Apple Buys Twitter Analytics Company Topsy for $200 Million
Apple has reportedly paid $200 million for Twitter analytics firm Topsy, but why it purchased the company is unclear. (Reuters)

Apple has continued its programme of quietly but steadily acquiring small companies startup companies, with the addition of the analytics company based in San Francisco.

Led by Oxford graduate Duncan Greatwood, Topsy can provide Apple with what is known as the "firehose of tweets", essentially every single public tweet posted since the service launched in 2006 - indexed and searchable.

That is a database of 450 billion tweets, which is something Twitter itself is unable to provide users. Currently Twitter's own search function will only give you results for the past few days, but not the deep and wide results Topsy can provide to companies looking to analyse trends.

Topsy is just one of four certified resellers of Twitter data, giving it - and now Apple - a major analytical advantage over others. The company also indexes Facebook and Google+.

Apple has confirmed the deal saying it buys "smaller companies from time to time" but as usual said it doesn't "discuss its purpose or plans."

In November it revealed it had purchased Israel motion sensor experts PrimeSense for $350m, while in 2008 it paid $280m for Anobit, a semiconductor company which helps it develop the processors which now power the iPhone and iPad.

But what does Apple want from a company like Topsy?

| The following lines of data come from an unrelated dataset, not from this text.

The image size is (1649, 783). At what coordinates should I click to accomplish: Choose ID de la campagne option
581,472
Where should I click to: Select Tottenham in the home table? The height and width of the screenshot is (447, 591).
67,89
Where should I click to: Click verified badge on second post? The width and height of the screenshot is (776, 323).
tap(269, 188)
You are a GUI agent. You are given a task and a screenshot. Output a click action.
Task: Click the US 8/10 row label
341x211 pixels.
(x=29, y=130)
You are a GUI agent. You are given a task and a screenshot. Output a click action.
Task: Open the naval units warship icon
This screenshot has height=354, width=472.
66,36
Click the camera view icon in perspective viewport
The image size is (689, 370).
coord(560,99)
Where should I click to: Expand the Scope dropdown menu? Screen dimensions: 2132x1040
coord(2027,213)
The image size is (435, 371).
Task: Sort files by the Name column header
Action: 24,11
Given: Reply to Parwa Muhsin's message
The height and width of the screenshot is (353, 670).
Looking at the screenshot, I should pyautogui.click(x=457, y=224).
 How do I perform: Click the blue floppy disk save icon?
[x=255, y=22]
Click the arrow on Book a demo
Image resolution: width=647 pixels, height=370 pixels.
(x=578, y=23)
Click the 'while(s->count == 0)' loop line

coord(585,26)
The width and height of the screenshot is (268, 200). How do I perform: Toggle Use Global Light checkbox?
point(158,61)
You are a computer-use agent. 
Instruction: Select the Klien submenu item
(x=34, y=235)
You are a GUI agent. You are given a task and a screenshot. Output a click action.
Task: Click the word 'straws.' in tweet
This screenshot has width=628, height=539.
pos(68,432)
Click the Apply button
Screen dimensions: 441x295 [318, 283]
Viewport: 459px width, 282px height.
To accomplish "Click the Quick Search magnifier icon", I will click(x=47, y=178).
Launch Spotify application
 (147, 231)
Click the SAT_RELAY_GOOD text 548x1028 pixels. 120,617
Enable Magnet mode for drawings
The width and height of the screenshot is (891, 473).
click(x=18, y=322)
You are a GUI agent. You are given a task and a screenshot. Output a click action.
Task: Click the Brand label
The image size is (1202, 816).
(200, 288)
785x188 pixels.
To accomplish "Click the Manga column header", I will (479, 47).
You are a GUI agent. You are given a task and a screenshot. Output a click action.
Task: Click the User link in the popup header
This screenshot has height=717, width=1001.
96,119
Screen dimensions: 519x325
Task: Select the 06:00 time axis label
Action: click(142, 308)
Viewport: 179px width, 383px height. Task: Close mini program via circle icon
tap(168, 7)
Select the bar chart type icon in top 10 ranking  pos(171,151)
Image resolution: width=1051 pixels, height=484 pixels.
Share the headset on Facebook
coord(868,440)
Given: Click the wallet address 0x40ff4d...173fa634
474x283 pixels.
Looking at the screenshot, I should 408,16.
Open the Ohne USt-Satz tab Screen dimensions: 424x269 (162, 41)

  • iSocial Network - Apple has so far been hugely lacking in social media. It's one main foray into the sector, with the music-based network Ping, was a complete failure and was shut down by Tim Cook last year. The acquisition of Topsy could indicate that Apple is looking to get into social media again, but it is much more likely that Apple wants to understand the likes of Facebook and Twitter, rather than launch its own fully-blown social network to rival Google+.
  • App Store and iTunes - Apple was once dominant in both smartphone and tablet markets, but the increased competition from Android and particularly Samsung has seen its dominance wane. As software becomes the differentiating factor in purchasing these items, Apple could leverage Topsy to helps its recommendation engine within the App Store and iTunes, providing a more rounded experience for customers. Carolina Milanesi, analyst at Gartner, told Reuters: "With apps, it is increasingly difficult to find good recommendations, it is much harder to see what people use and why."
  • iAds - Of course serving up targeted and relevant content is arguably most important in advertising and Topsy could be key to helping Apple improve its own iAds service - the mobile advertising platform which allows third party developers directly embed ads into their apps. More relevant and targeted ads would obviously help increase revenues, which would be good for developers and of course Apple.
  • Better Siri - The indexing technology developed by Topsy could be the key reason Apple bought the company, rather than necessarily access to the Twitter firehose, and the iPhone maker could leverage this to help improve Siri and search generally by indexing the huge number of apps within its App Store.

Whatever Apple is set to do with Topsy, its likely that Apple won't say directly, rather the results will be evident in new features rolled out in new verisons of iOS and possibly the company's desktop Mac OS X software too.